Today saw the South African Reserve Bank Monetary Policy Committee leaving its policy Repo Rate unchanged at 6.5%, which in turn will lead to the Prime Lending Rate of major commercial banks remaining unchanged at 10%.
This unchanged decision was in line with the Firstrand expectation.
Despite some recent sources of upside inflationary risk, most notably strong oil prices and resultant local petrol price hikes along with recent Rand weakness exerting upward pressure on imported prices, the August Consumer Price Index inflation reading was 4.9%, still comfortably within the South African Reserve Bank’s 3-6% target range.
For the property market, an unchanged decision at this stage is expected to keep it on a weakening path. Given that the economy plods along in recessionary territory, it would have required rate cutting stimulus to end the gradual decline in real property values under way.
The housing market is expected to remain in real price declining territory as it moves further away from demand-supply equilibrium.
In the housing market, low single digit house price growth, according to the FNB House Price Index, has not kept pace with general inflation in the economy, as measured by Consumer Price Index inflation, translating into gradual house price decline in real terms (when adjusting house price inflation for Consumer Price Index inflation) since early 2016. The interest rate decision, FNB believes, will not alter the path of real house price decline in what is currently a very low growth economy with slow job creation and real household income growth.
Accompanying average price decline is expected to be a further shift away from demand-supply equilibrium, reflected in a likely further increase in the average time of homes of the market from the 16 weeks and 4 days estimated average as per the FNB Estate Agent Survey.
Commercial Market also expected to see real decline in capital values as upward pressure is exerted on capitalization rates.
The environment remains one likely to exert upward pressure in capitalization rates resulting in property values coming under pressure in real terms.
This FNB says partly because, although rates did not rise today, the Firstrand expectation is for Consumer Price Index inflation to move nearer to the 6% upper target limit, precipitating a hiking cycle to commence possibly late this year.
But it is more than merely short term interest rates. An ongoing stagnant economic environment for the foreseeable future, in the absence of interest rate cutting or any other obvious stimulus, is expected to see commercial property vacancy rates rising, exerting downward pressure on rental growth prospects.
Furthermore, a weak economy keeps government tax revenues under pressure, which along with short rate increases in the near term can exert upward pressure on Government Long Bond yields.

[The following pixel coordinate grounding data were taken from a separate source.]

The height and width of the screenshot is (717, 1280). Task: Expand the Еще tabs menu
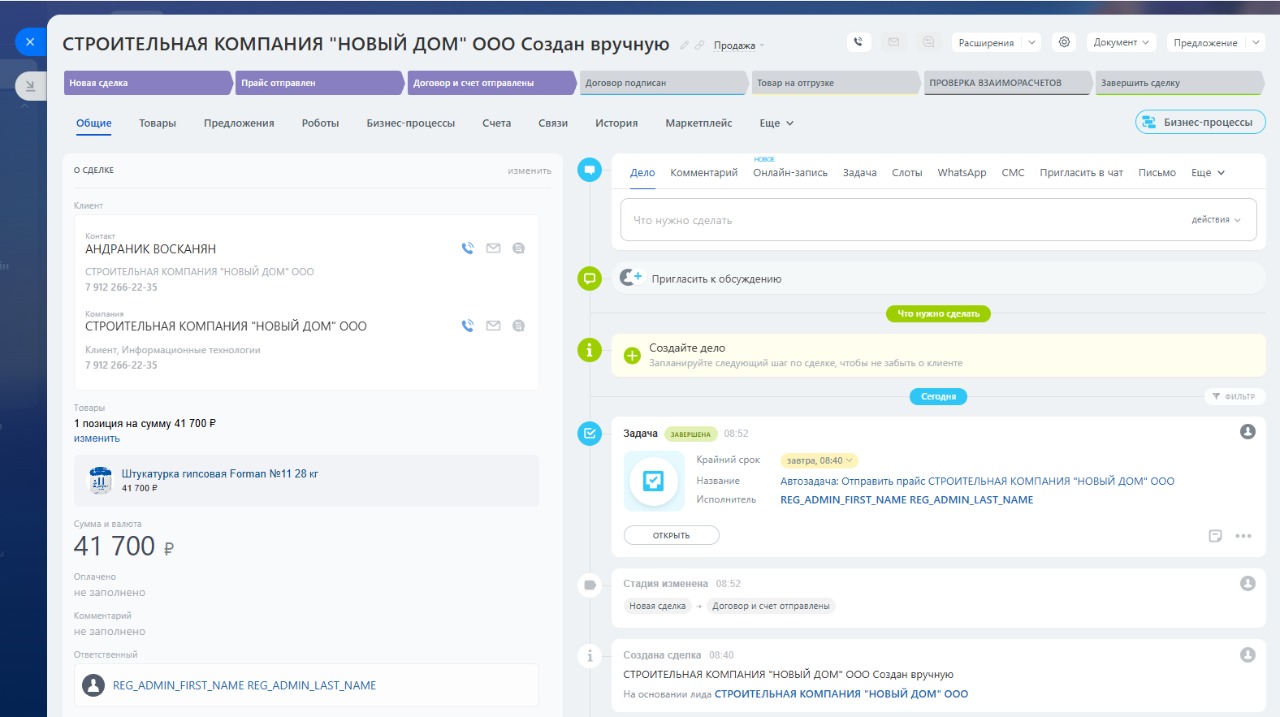pyautogui.click(x=776, y=124)
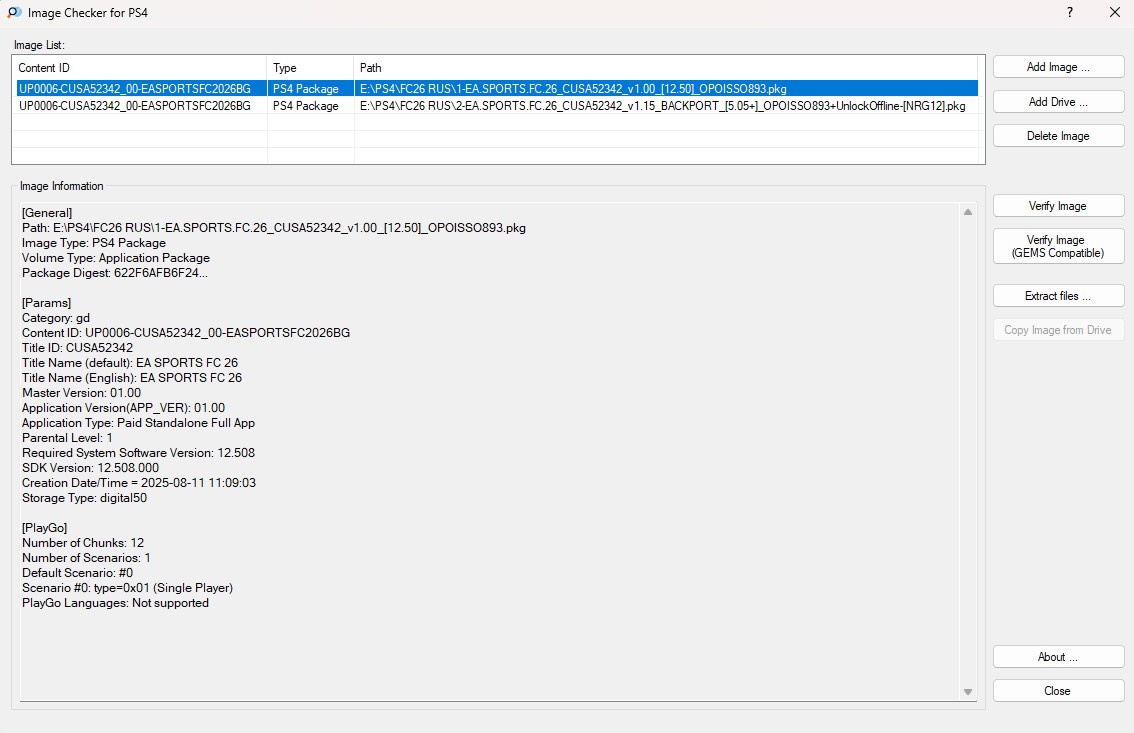Click the Close button at bottom right
Screen dimensions: 1134x733
1058,691
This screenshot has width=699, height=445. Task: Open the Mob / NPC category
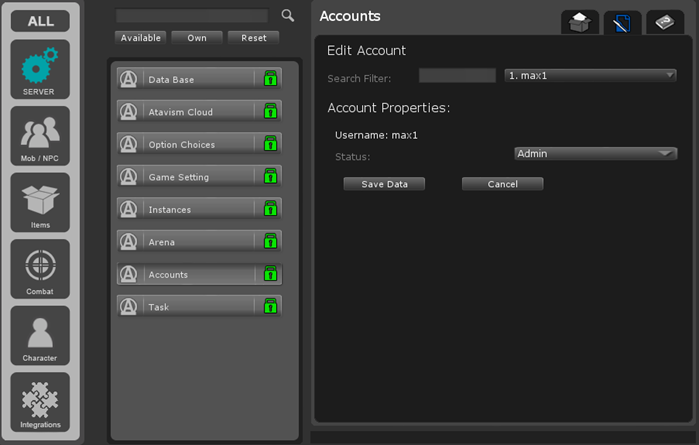pos(40,136)
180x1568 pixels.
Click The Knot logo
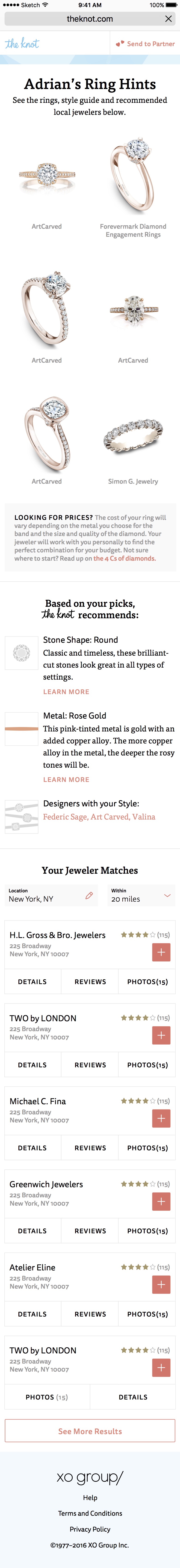22,44
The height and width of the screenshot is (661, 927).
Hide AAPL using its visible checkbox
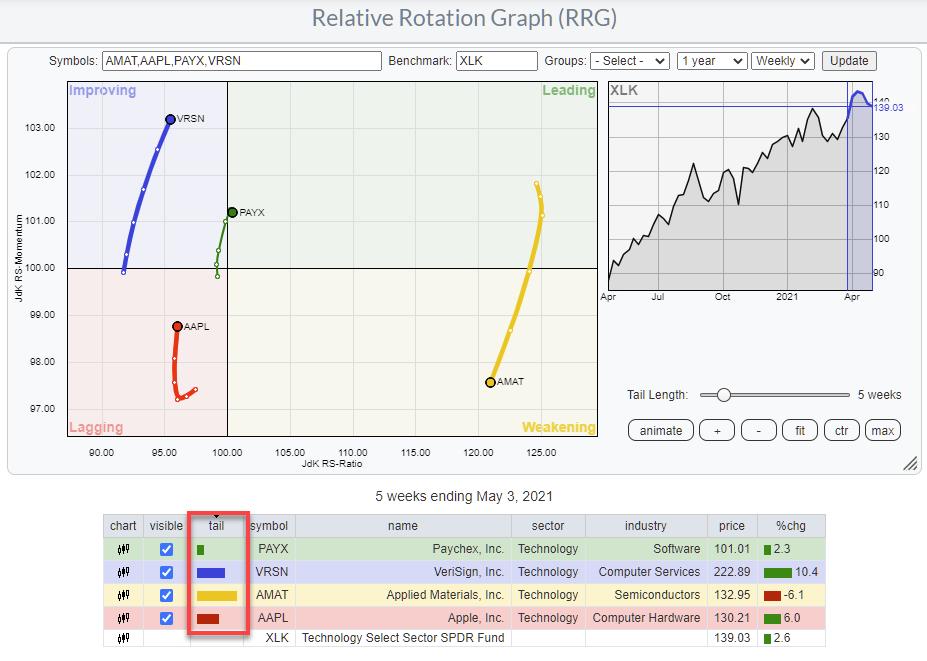pyautogui.click(x=167, y=618)

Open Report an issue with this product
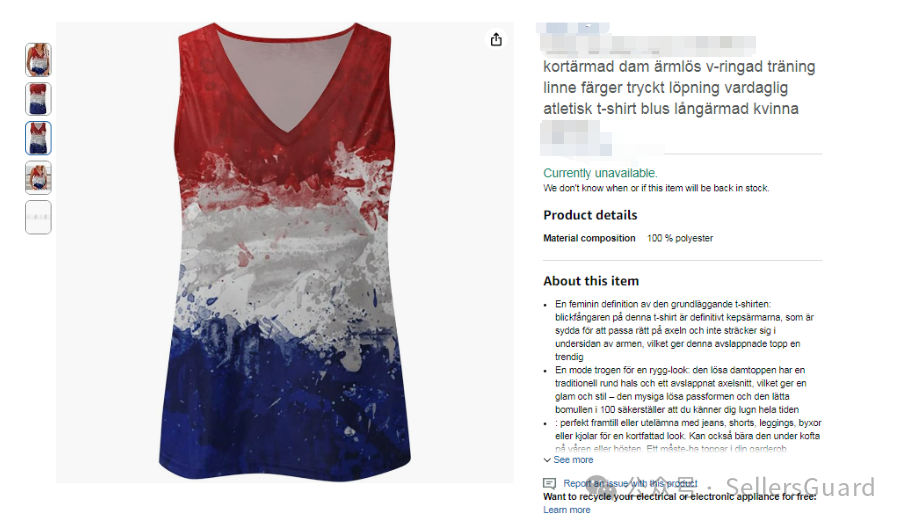point(630,483)
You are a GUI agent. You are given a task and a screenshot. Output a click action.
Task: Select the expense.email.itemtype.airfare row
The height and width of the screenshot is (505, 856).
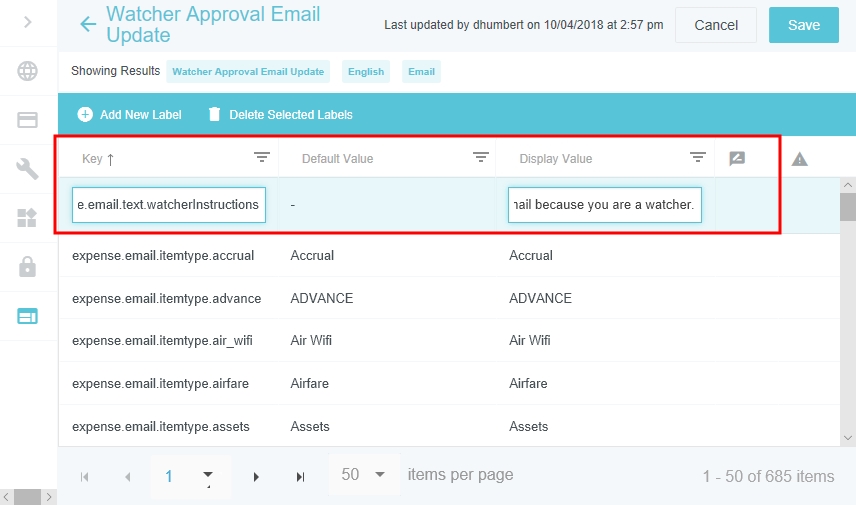click(160, 383)
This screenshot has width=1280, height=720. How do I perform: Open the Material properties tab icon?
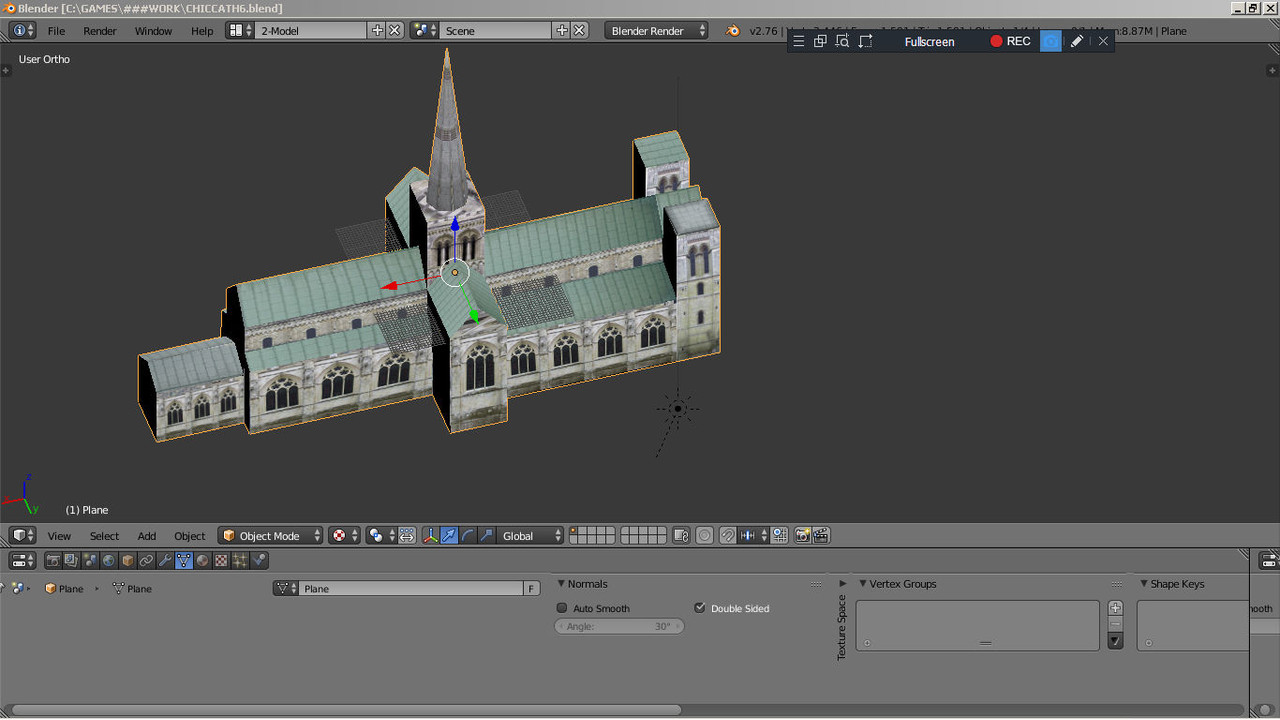203,561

FNB would thus expect higher cap rates and slowing capital growth to translate into declining real commercial property values at the current time and heading into 2019, in similar fashion to the housing market.
Already, a slowing Commercial Property market has been evident for some time, very much tracking residential’s direction gradually slower.
MSCI All Property Total Returns have slowed from a 15.6% in 2013 to 10.9% by 2017 with 2018 anticipated to be still weaker.
This has included a slide in average capital growth per square metre (net of capex) from 6.8% in 2013 to 2.9% in 2017 (negative in real terms).
Give the current economic weakness and poor sentiment, the unchanged decision can cause households to become still more conservative in their spending habits
The combination of the ongoing economic weakness and sideways movement in interest rates could cause the consumer to become still more cautious with spending habits. FNB has already seen signs of this in recent years in the residential market in the form of less selling of homes in order to upgrade, a greater portion of financially pressured sellers opting for rental as opposed to buying, and a slowing pace of non-essential secondary home buying.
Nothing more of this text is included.